EURO Journal on Computational Optimization (Sep 2016)
Applying ranking and selection procedures to long-term mitigation for improved network restoration
Abstract
In this paper, we consider methods to determine the best single arc mitigation plan for improving rapid recovery of a network with a given level of statistical certainty. This problem is motivated by infrastructure managers interested in increasing the resilience of their systems through costly long-term mitigation procedures. Our problem is two stage, where we consider a small number of pre-event decisions for mitigation, with a large second-stage integer programming problem to capture the restoration process for each damage scenario and each mitigation plan.

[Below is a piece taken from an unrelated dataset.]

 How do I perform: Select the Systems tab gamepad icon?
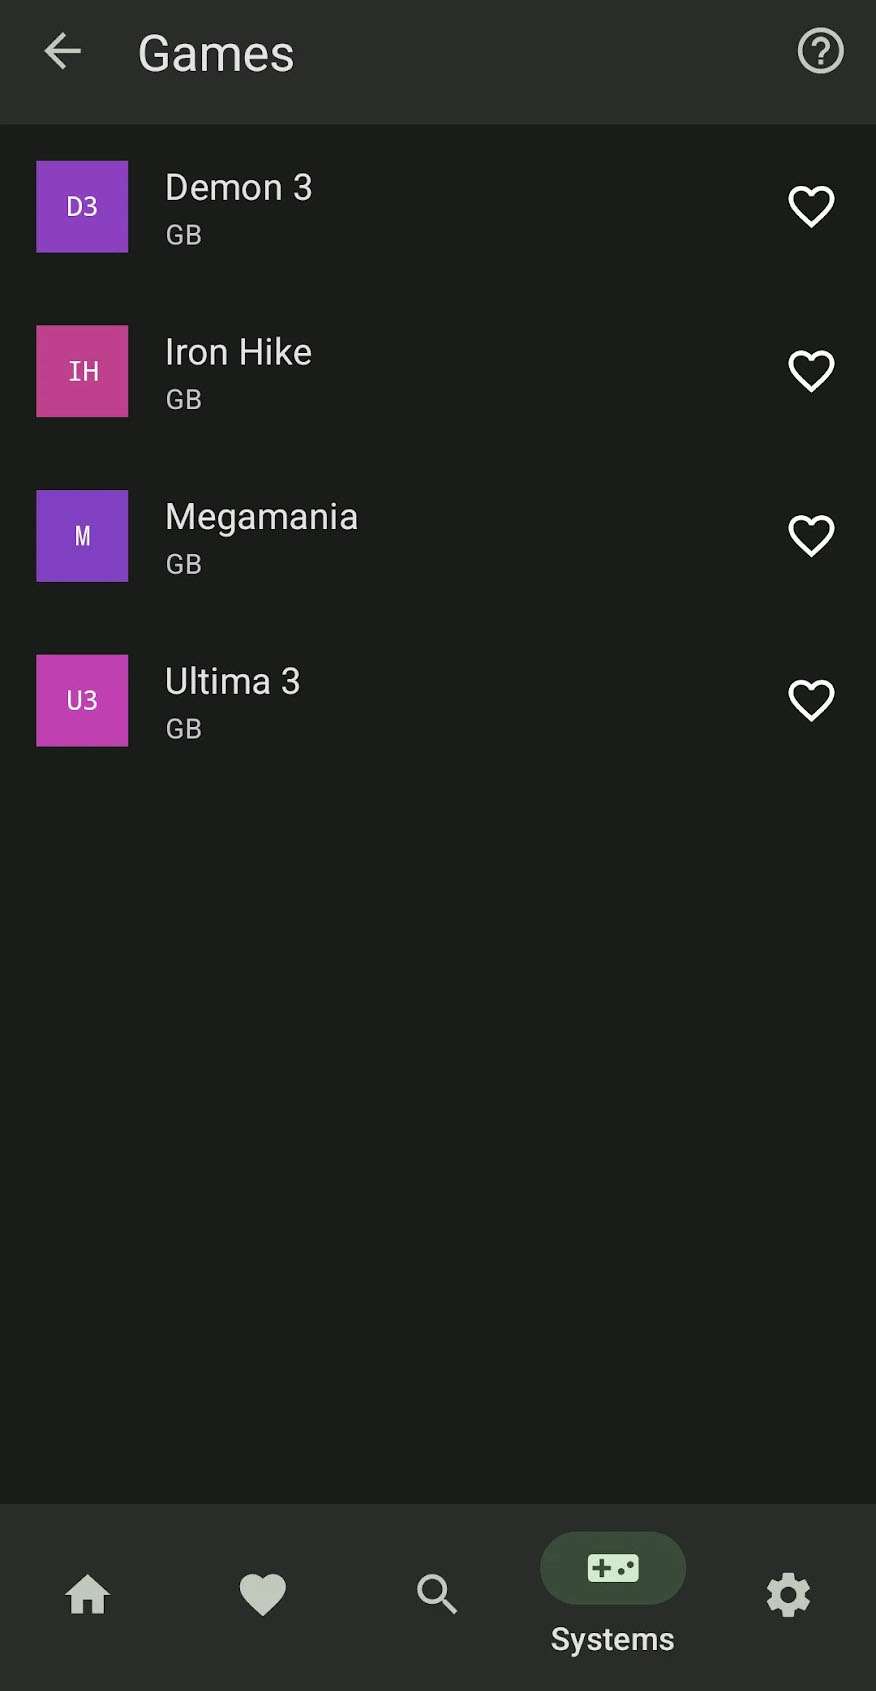coord(613,1568)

We consider a ranking and selection (R&S) procedure and compare its performance against a brute force method using standard statistical testing on problems with low, medium, and high damage levels. These comparisons are made by using the same computational effort for each method and comparing the level of confidence achieved to determine a best single arc mitigation plan and whether the same best single arc mitigation plan is found. We find that the R&S procedure can find a best single arc mitigation plan with 95 % confidence in all cases, and the brute force procedure, while identifying the same mitigation plan as being one of the best, is unable to determine a single best mitigation plan in all but one case. Having developed a general framework for determining the best single arc mitigation plan with statistical certainty for any network, we conclude with thoughts and challenges on how this framework can be expanded and applied to different problems.